* TASK GOAL: Reproduce every line of the material below word for word, keeping the original order and leaving nothing out.

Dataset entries
▽

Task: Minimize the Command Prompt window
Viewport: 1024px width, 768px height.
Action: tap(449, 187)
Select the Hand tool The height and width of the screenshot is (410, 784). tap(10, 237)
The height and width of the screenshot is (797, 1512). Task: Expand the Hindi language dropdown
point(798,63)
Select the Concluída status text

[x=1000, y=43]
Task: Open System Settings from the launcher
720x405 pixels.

△

* RIGHT ANSWER:
Task: Minimize the Command Prompt window
Viewport: 1024px width, 768px height.
Action: tap(449, 187)
Select the Hand tool The height and width of the screenshot is (410, 784). tap(10, 237)
The height and width of the screenshot is (797, 1512). Task: Expand the Hindi language dropdown
point(798,63)
Select the Concluída status text

[x=1000, y=43]
Task: Open System Settings from the launcher
720x405 pixels.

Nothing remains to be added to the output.